> What you have to do
Please retype, word for word, the line containing "Task: Click the customizable model value" and every line after it through the end of the records, leaving out all pictures.

Collected data entries:

——————

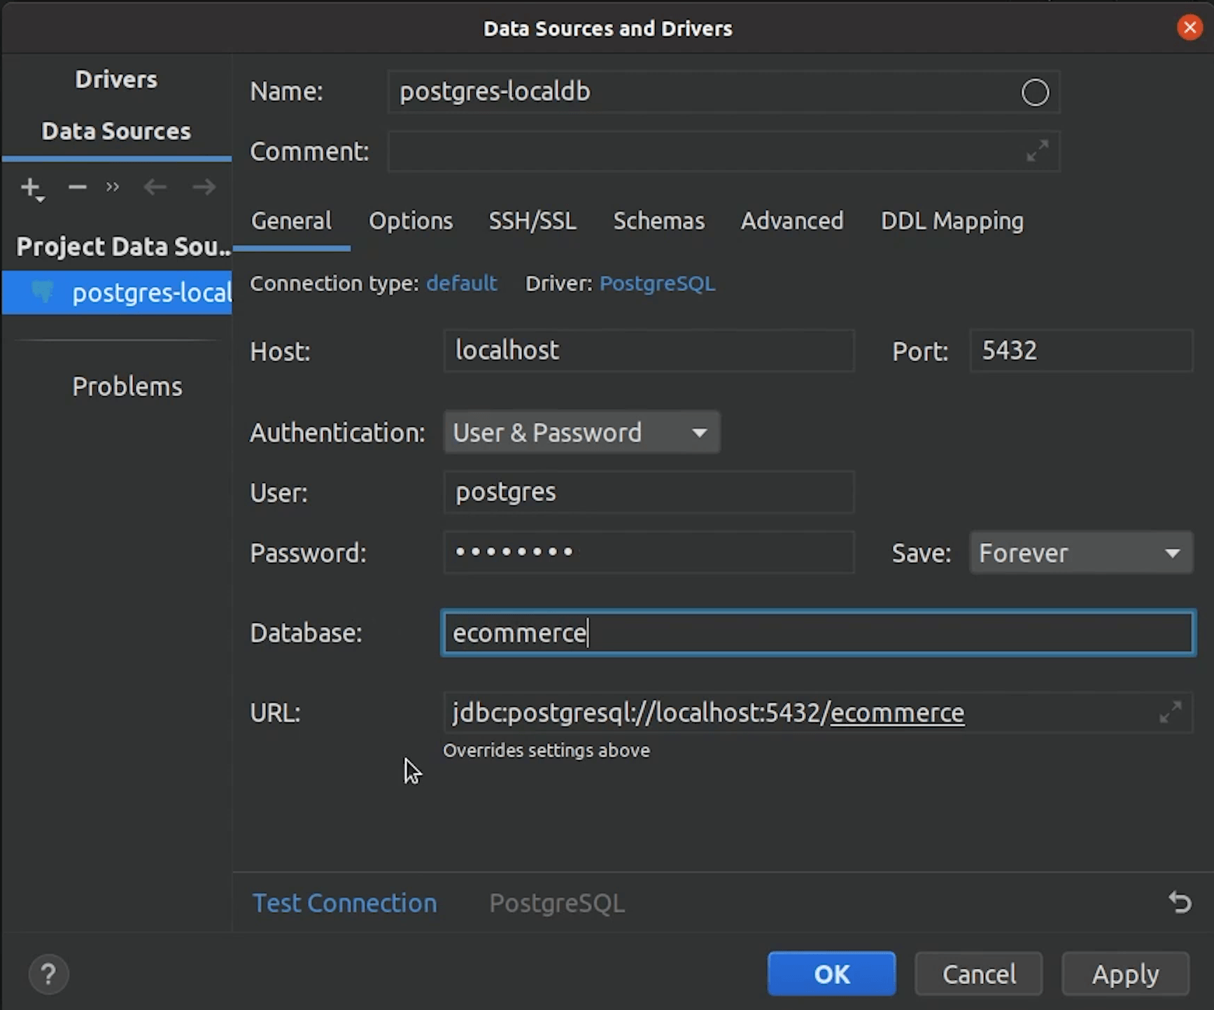Switch to the SSH/SSL tab
This screenshot has height=1010, width=1214.
click(x=532, y=221)
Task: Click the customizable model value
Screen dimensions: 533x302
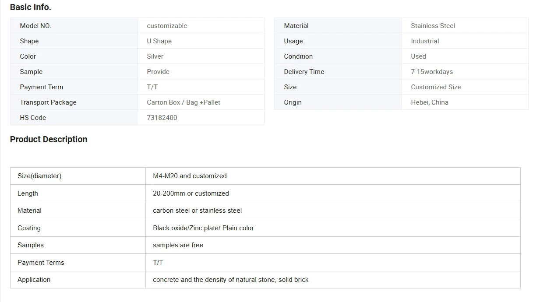Action: pyautogui.click(x=167, y=26)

——————

> Solution below
Task: Click the customizable model value
Screen dimensions: 533x302
Action: pyautogui.click(x=167, y=26)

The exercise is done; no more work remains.